*** (out of four)
After Mel Gibson’s anti-Semitic outburst last summer when he was arrested for drunk driving, many in Hollywood vowed, on and off-the-record, to never work with the actor/director again. Lots of people wondered if his epic, “Apocalypto,” would even be released by the end of the year. Even if it were released as planned, would it be any good?
Well, I didn’t really know what to expect, but I have to report that, indeed, the movie is quite good. It is set during the time when the Mayan civilization began to decline and tells the story of Jaguar Paw (Rudy Youngblood), whose jungle village is far away from any large cities. While hunting with the other men from the village, he encounters a group of people who are running away from a force that ravaged their land. Jaguar Paw doesn’t fully know what means until invaders spring up in the early morning to destroy his village.
The invaders viciously kill many of the women and kidnap some of the men, including Jaguar Paw. Luckily, he is able to help his pregnant wife and son hide in a cave in the nick of time to avoid their death and capture. The captives are then forced to walk on a long, painful journey with no end in sight.
Although they don’t know where they are going, the villagers finally arrive at their destination only to discover that they are there to be used as human sacrifices.
The movie has plenty of strengths, not the least of which is that it fully places the audience into a world that is uncommon to film and that they may not be familiar with. The performances of the actors, most of whom are inexperienced or at least new to American screens, are also very good, especially Youngblood.
You really care about the characters too. It’s obvious, of course, that this is an essential feature to any good movie. However, getting the viewer to emotionally invest in the characters is quite a bit harder for a director to accomplish when dealing with alien territory, such Gibson does here. He manages by building up to the invasion scene slowly by immersing us the everyday domestic lives of the villagers. What could have been a very boring sequence is actually very watchable because we get to observe this strange culture simply going about their day. It isn’t the strangeness that keeps it interesting, though. It’s how relatable their lives are to any close-knit community.
Later in the film, Jaguar Paw manages to escape and has to flee his captors. One thing is for sure: Gibson really knows how to direct edge-of-your-seat action scenes. This is especially critical with “Apocalypto” because the entire final third of the movie is practically one long chase sequence as Jaguar Paw does whatever it takes to get back to his family.
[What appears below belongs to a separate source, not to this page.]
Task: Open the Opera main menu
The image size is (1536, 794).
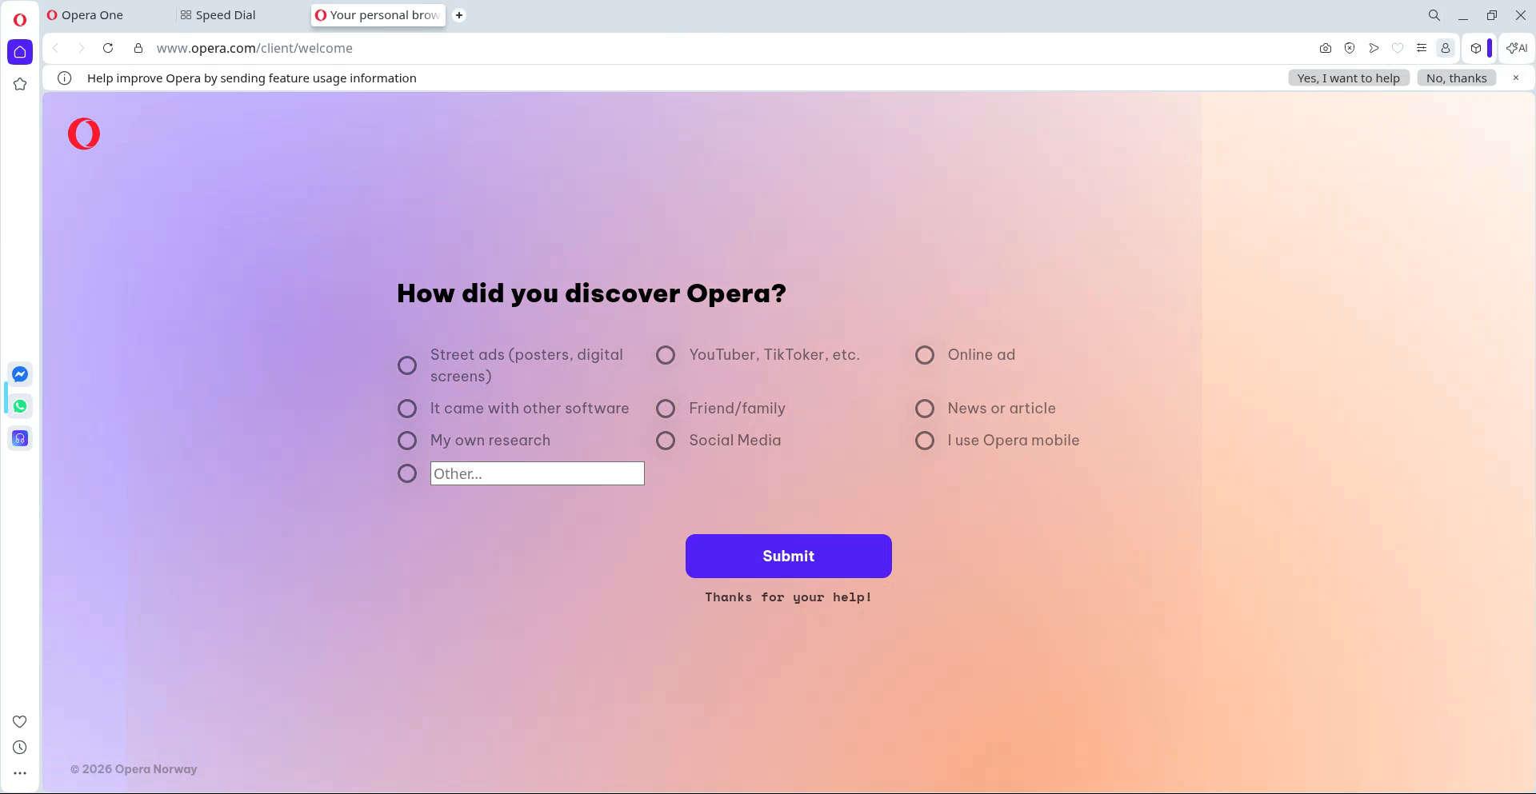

I certainly can’t close this review without commenting on the violent content of the movie. So much has been written about how Gibson has a sadistic streak and how his camera lovingly lingers on beheadings and flesh torn apart that it would be impossible not to comment. From what I had read, the movie pushed the envelope so much with its graphic violence that one might think audiences would all be traumatized.
Well, now that I’ve seen it, I have to admit that the violence has been mostly hyped out of proportion. Maybe I’ve been desensitized, but I’m not even a big fan of gory slasher movies like “Saw,” and “Hostel,” which push the limits of good taste. In fact, there were many moments in “Apocalypto” where I would have expected Gibson to rub our noses in the gruesomeness of it all, but he cuts away more frequently than I was bracing myself for.
But, you see, I was comparing the violence of “Apocalypto” to that of Gibson’s last film, “The Passion of the Christ,” which is arguably the most violent mainstream movie ever made. If you have the stomach for long torture scenes featuring close-ups of Jesus being beaten with a cat-o-nine tails for several minutes, Mel’s latest shouldn’t phase you much.